Italie: accord en vue entre les principaux partis pour des élections à l'automne

Un accord entre les principaux partis italiens est en vue pour établir un scrutin proportionnel à l'allemande et organiser des élections anticipées à l'automne, qui inquiètent déjà les marchés financiers.

Alors que le mandat du Parlement court jusqu'au début de 2018, l'hypothèse d'élections anticipées revient régulièrement depuis la cinglante défaite de l'ancien chef du gouvernement Matteo Renzi au référendum constitutionnel de décembre.

Mais le président de la République, Sergio Mattarella, exige un cadre électoral clair avant toute dissolution du Parlement, et les tractations durent depuis des mois.

Or, le Parti démocrate (PD, centre-gauche, au pouvoir), le Mouvement 5 étoiles (M5S, populiste), Forza Italia (FI, centre-droit) et la Ligue du Nord (anti-euro et immigration) semblent désormais d'accord sur un retour à un scrutin proportionnel sur le modèle allemand.

La moitié des sièges seraient pourvus au scrutin uninominal à un tour tandis que l'autre moitié serait attribuée pour assurer une représentation proportionnelle à tous les partis ayant dépassé la barre des 5%.

Ce seuil provoque cependant la fureur des petits partis essentiellement centristes qui perdraient leurs poignées d'élus souvent essentiels aux coalitions gouvernementales des dernières décennies.

Les militants du M5S ont validé ce projet par un vote sur internet ce weekend, tandis que M. Renzi et Silvio Berlusconi, chefs du PD et de FI, sont, selon la presse, en contact direct pour présenter un projet de loi électorale dès la semaine prochaine.

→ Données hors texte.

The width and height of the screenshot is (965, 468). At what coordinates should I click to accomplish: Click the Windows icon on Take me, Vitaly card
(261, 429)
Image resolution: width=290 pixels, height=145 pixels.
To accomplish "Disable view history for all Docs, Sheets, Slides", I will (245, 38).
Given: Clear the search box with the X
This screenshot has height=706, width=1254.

Matteo Salvini, le chef de la Ligue du Nord, se dit prêt à accepter n'importe quel mode de scrutin pour aller aux urnes le plus vite possible.

Selon la presse, M. Renzi veut des législatives le 24 septembre, comme en Allemagne, mais une date en octobre serait plus réaliste.

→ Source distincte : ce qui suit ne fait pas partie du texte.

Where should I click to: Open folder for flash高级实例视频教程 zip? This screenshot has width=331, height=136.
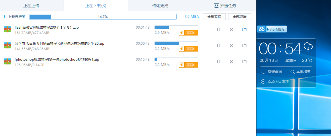point(244,29)
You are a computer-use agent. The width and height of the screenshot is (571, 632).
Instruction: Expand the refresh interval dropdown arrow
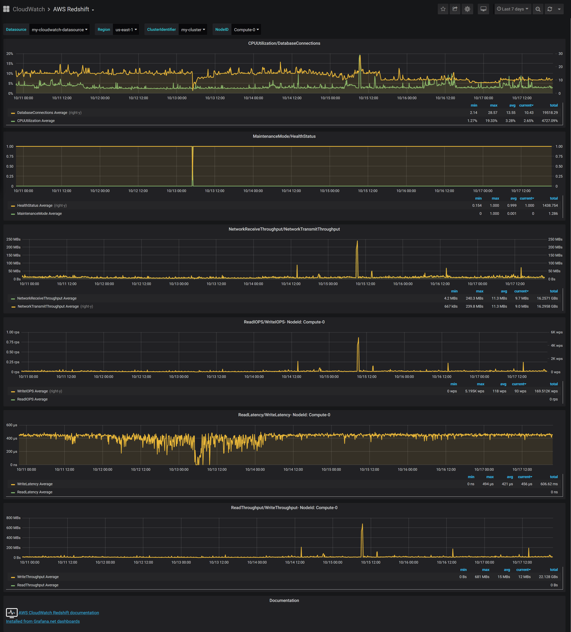[559, 9]
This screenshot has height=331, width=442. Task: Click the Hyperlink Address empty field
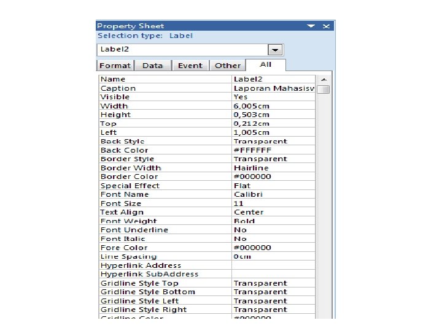coord(273,265)
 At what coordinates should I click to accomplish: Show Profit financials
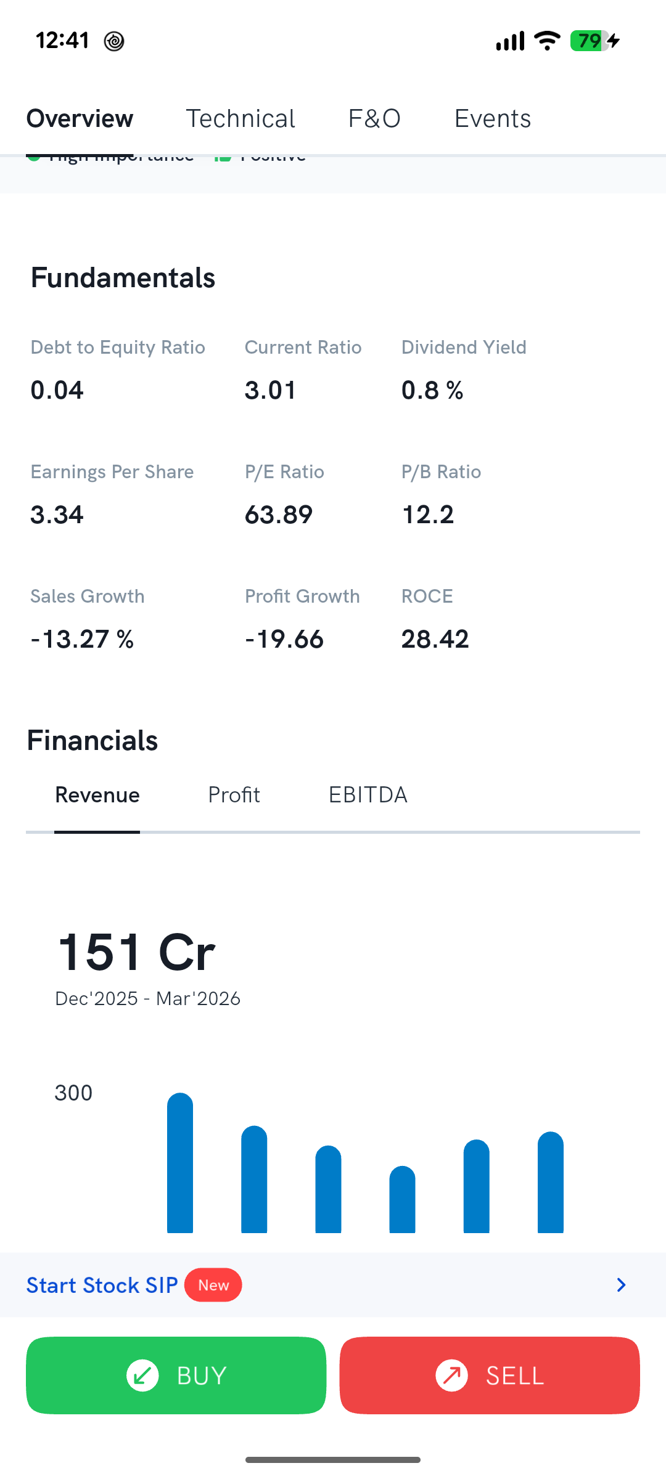tap(234, 795)
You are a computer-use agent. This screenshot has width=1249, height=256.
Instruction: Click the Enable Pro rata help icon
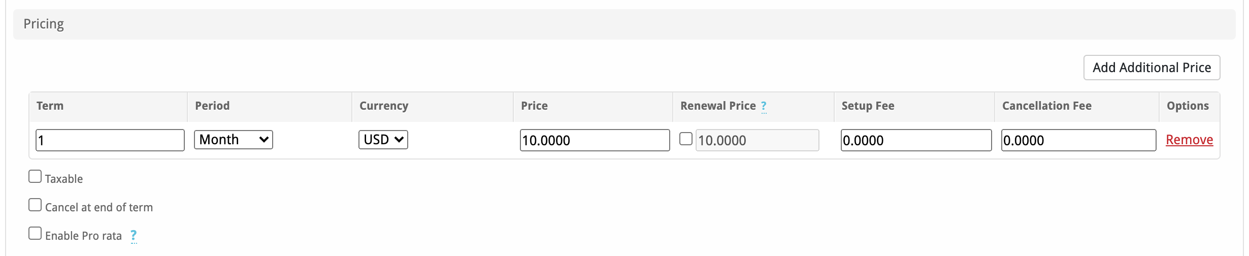pos(134,236)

Cette perspective inquiète les milieux économiques: la bourse de Milan a perdu 2% lundi.

Des élections à l'automne compliqueraient en effet fortement l'adoption d'un budget pour 2018, d'autant que selon les sondages actuels, le scrutin proportionnel risque de ne faire émerger aucune majorité stable.

Le PD et M5S font à peu près jeu égal dans les sondages aux alentours de 30%, et pourraient être contraints de former des alliances qu'ils refusent pour l'instant catégoriquement, le premier avec FI, le second avec la Ligue du Nord.